[[ Extracted records open ]]
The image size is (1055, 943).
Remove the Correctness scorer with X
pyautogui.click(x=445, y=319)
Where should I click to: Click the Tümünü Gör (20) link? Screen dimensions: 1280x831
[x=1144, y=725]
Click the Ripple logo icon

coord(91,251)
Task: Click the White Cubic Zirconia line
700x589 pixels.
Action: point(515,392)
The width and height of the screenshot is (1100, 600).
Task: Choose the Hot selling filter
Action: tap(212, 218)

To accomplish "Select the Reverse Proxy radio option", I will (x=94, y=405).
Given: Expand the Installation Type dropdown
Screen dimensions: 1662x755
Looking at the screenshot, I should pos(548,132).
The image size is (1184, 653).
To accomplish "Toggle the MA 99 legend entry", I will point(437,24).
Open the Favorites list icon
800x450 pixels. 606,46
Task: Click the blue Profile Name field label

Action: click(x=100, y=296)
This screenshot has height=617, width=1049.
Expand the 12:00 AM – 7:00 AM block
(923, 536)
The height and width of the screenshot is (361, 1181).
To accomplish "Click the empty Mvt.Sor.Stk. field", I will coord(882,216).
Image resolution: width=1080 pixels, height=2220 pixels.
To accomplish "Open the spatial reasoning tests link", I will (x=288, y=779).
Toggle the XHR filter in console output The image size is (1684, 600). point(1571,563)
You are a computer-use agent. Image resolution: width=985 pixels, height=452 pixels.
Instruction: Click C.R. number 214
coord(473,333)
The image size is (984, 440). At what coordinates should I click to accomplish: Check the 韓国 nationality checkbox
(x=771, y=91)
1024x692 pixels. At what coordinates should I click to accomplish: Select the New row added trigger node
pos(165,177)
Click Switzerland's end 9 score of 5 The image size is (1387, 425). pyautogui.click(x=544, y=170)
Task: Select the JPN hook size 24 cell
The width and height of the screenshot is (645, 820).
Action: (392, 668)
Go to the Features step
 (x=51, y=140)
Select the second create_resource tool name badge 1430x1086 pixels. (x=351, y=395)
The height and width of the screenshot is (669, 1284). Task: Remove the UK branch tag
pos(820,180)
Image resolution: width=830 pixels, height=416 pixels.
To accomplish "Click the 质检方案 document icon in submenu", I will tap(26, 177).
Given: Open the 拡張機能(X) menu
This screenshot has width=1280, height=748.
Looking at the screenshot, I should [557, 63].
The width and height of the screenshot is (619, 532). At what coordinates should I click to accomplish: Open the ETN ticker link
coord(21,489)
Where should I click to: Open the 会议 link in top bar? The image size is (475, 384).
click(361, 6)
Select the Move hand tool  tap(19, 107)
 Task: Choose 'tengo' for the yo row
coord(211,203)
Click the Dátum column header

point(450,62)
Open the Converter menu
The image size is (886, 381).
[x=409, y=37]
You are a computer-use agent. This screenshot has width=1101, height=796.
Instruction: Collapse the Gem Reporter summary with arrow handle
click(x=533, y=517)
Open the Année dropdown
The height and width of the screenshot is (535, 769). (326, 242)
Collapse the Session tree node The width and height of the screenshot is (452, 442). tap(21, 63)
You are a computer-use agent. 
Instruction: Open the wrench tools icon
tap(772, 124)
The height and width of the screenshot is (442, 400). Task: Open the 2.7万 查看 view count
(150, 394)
[[ Extracted records closed ]]
▶ _What the task requires_
Take the material above and reproduce it word for word.

▶ _Solution below_
The image size is (1055, 943).
Remove the Correctness scorer with X
pyautogui.click(x=445, y=319)
Where should I click to: Click the Tümünü Gör (20) link? Screen dimensions: 1280x831
[x=1144, y=725]
Click the Ripple logo icon

coord(91,251)
Task: Click the White Cubic Zirconia line
700x589 pixels.
Action: point(515,392)
The width and height of the screenshot is (1100, 600).
Task: Choose the Hot selling filter
Action: tap(212, 218)

To accomplish "Select the Reverse Proxy radio option", I will (x=94, y=405).
Given: Expand the Installation Type dropdown
Screen dimensions: 1662x755
Looking at the screenshot, I should pos(548,132).
The image size is (1184, 653).
To accomplish "Toggle the MA 99 legend entry", I will point(437,24).
Open the Favorites list icon
800x450 pixels. 606,46
Task: Click the blue Profile Name field label

Action: click(x=100, y=296)
This screenshot has height=617, width=1049.
Expand the 12:00 AM – 7:00 AM block
(923, 536)
The height and width of the screenshot is (361, 1181).
To accomplish "Click the empty Mvt.Sor.Stk. field", I will coord(882,216).
Image resolution: width=1080 pixels, height=2220 pixels.
To accomplish "Open the spatial reasoning tests link", I will (x=288, y=779).
Toggle the XHR filter in console output The image size is (1684, 600). point(1571,563)
You are a computer-use agent. Image resolution: width=985 pixels, height=452 pixels.
Instruction: Click C.R. number 214
coord(473,333)
The image size is (984, 440). At what coordinates should I click to accomplish: Check the 韓国 nationality checkbox
(x=771, y=91)
1024x692 pixels. At what coordinates should I click to accomplish: Select the New row added trigger node
pos(165,177)
Click Switzerland's end 9 score of 5 The image size is (1387, 425). pyautogui.click(x=544, y=170)
Task: Select the JPN hook size 24 cell
The width and height of the screenshot is (645, 820).
Action: (392, 668)
Go to the Features step
 (x=51, y=140)
Select the second create_resource tool name badge 1430x1086 pixels. (x=351, y=395)
The height and width of the screenshot is (669, 1284). Task: Remove the UK branch tag
pos(820,180)
Image resolution: width=830 pixels, height=416 pixels.
To accomplish "Click the 质检方案 document icon in submenu", I will tap(26, 177).
Given: Open the 拡張機能(X) menu
This screenshot has width=1280, height=748.
Looking at the screenshot, I should [557, 63].
The width and height of the screenshot is (619, 532). At what coordinates should I click to accomplish: Open the ETN ticker link
coord(21,489)
Where should I click to: Open the 会议 link in top bar? The image size is (475, 384).
click(361, 6)
Select the Move hand tool  tap(19, 107)
 Task: Choose 'tengo' for the yo row
coord(211,203)
Click the Dátum column header

point(450,62)
Open the Converter menu
The image size is (886, 381).
[x=409, y=37]
You are a computer-use agent. This screenshot has width=1101, height=796.
Instruction: Collapse the Gem Reporter summary with arrow handle
click(x=533, y=517)
Open the Année dropdown
The height and width of the screenshot is (535, 769). (326, 242)
Collapse the Session tree node The width and height of the screenshot is (452, 442). tap(21, 63)
You are a computer-use agent. 
Instruction: Open the wrench tools icon
tap(772, 124)
The height and width of the screenshot is (442, 400). Task: Open the 2.7万 查看 view count
(150, 394)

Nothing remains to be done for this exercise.